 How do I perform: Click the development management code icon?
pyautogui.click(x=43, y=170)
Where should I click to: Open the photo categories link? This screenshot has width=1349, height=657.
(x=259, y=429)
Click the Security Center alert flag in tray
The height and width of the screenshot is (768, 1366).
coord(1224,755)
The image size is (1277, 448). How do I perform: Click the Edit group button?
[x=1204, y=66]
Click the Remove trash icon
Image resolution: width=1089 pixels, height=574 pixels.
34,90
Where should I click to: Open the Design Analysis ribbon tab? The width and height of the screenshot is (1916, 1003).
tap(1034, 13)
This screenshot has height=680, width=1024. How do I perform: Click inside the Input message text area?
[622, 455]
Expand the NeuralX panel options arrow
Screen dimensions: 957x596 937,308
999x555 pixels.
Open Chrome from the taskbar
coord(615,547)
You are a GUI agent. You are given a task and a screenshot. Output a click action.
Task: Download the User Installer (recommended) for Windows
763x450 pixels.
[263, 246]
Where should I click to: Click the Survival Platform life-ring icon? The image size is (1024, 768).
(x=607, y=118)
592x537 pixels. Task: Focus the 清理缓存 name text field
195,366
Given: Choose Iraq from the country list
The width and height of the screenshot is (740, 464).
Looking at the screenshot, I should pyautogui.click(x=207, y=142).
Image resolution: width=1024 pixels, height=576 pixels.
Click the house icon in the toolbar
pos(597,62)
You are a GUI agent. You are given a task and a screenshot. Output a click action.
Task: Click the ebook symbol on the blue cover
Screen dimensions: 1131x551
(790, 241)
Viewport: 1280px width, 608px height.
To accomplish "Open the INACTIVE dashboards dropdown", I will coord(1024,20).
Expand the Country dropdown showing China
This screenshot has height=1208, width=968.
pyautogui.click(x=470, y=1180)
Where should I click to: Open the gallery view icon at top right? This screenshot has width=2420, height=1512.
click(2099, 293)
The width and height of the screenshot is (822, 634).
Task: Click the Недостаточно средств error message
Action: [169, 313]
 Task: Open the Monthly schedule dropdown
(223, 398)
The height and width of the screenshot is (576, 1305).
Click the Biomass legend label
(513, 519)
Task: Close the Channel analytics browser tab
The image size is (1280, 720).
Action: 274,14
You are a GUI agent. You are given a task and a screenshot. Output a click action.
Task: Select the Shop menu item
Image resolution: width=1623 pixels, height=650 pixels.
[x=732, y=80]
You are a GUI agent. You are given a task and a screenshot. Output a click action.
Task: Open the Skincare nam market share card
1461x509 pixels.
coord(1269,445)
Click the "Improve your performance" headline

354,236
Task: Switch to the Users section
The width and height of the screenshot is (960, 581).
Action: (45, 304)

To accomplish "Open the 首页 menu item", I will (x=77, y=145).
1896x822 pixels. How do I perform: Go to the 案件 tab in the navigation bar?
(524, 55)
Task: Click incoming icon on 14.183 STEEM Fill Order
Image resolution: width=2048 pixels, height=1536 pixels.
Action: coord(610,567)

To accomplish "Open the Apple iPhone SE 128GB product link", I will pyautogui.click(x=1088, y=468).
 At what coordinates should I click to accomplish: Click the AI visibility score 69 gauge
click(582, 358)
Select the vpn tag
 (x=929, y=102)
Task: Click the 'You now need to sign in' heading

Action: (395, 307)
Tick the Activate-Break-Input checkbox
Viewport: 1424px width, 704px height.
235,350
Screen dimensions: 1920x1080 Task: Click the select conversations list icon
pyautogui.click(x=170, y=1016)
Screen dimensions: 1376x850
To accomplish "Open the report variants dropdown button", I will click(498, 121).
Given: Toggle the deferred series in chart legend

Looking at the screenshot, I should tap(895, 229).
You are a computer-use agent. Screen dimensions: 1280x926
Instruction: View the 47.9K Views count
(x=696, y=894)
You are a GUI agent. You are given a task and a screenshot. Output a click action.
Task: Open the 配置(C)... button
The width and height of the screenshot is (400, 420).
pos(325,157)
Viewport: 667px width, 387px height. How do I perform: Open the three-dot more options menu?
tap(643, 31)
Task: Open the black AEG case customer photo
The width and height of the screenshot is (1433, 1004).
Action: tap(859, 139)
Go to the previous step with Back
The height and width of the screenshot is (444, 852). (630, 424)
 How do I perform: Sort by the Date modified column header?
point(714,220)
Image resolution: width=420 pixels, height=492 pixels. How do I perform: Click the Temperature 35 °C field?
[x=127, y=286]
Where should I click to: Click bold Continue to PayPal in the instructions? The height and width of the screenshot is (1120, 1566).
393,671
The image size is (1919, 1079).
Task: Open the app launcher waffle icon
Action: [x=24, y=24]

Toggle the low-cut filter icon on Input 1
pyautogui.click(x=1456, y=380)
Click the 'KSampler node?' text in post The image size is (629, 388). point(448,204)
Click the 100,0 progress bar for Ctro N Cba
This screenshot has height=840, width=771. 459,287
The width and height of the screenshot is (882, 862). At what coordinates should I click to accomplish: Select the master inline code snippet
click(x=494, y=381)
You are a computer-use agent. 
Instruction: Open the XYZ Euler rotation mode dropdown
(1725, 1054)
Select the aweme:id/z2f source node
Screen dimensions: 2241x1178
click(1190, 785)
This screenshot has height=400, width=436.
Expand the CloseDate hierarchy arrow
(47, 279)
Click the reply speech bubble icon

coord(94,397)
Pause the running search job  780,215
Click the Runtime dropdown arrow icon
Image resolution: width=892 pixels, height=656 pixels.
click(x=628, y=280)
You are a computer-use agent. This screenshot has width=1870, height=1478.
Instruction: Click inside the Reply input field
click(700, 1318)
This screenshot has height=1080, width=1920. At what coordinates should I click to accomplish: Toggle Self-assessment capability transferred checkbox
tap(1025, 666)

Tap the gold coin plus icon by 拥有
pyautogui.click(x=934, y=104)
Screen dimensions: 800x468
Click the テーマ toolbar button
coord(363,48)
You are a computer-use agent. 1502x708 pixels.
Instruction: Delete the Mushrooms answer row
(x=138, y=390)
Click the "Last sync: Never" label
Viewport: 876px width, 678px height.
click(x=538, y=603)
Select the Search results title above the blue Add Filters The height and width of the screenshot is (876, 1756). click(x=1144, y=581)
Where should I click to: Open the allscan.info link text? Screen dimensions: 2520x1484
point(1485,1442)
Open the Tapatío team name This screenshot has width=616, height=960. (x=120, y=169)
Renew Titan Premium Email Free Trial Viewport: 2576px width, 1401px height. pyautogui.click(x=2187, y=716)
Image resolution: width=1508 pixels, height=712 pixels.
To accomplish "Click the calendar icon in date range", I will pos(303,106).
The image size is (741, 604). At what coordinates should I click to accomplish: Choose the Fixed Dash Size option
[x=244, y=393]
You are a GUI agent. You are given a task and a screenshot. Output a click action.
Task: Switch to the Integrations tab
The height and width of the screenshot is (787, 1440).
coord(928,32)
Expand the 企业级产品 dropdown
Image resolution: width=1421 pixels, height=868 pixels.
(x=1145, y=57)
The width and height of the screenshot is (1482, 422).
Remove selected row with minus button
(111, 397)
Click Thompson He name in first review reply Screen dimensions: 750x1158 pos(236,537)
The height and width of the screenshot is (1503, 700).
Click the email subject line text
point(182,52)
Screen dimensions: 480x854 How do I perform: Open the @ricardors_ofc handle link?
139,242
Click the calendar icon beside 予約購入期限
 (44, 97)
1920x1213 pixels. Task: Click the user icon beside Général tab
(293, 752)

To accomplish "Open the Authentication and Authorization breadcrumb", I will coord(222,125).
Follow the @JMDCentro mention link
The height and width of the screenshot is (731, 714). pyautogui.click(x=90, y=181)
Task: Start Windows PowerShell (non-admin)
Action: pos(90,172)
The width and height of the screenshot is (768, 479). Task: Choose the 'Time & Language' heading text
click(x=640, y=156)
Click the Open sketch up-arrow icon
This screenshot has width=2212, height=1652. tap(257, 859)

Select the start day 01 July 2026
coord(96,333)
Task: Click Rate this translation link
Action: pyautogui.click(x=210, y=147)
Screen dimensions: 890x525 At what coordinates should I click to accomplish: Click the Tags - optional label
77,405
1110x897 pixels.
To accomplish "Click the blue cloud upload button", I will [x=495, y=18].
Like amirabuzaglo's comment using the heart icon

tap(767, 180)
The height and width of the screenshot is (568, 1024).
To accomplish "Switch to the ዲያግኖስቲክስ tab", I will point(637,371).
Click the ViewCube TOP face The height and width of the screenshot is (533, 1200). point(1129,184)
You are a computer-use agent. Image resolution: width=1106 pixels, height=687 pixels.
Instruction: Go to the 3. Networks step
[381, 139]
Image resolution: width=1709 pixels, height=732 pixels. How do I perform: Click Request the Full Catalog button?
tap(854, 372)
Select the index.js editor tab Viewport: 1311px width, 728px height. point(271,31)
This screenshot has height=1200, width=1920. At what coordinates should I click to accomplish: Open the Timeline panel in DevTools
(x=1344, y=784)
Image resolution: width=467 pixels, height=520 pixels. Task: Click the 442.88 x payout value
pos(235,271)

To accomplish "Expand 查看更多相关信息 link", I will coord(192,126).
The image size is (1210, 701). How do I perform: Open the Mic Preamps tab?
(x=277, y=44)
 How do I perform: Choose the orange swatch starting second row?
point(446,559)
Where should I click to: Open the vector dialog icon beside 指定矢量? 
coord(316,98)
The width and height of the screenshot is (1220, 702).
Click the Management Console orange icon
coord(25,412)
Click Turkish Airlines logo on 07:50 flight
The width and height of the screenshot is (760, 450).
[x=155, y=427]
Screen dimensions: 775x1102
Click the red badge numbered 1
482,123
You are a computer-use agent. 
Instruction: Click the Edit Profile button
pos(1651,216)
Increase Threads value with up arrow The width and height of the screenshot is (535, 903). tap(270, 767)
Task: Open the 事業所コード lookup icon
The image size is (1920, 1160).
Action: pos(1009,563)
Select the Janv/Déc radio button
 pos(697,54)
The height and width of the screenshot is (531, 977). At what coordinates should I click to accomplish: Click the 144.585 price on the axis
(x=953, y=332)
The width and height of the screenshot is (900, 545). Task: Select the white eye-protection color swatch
..............................
### [Exercise instructions]
Can you repeat the part of the records above that opens with the line containing "Where should I click to: Open the Design" and closes with the line containing "(x=607, y=118)", with both of those lines included?

### [Answer to this exercise]
Where should I click to: Open the Design Analysis ribbon tab? The width and height of the screenshot is (1916, 1003).
tap(1034, 13)
This screenshot has height=680, width=1024. How do I perform: Click inside the Input message text area?
[622, 455]
Expand the NeuralX panel options arrow
Screen dimensions: 957x596 937,308
999x555 pixels.
Open Chrome from the taskbar
coord(615,547)
You are a GUI agent. You are given a task and a screenshot. Output a click action.
Task: Download the User Installer (recommended) for Windows
763x450 pixels.
[263, 246]
Where should I click to: Click the Survival Platform life-ring icon? The image size is (1024, 768).
(x=607, y=118)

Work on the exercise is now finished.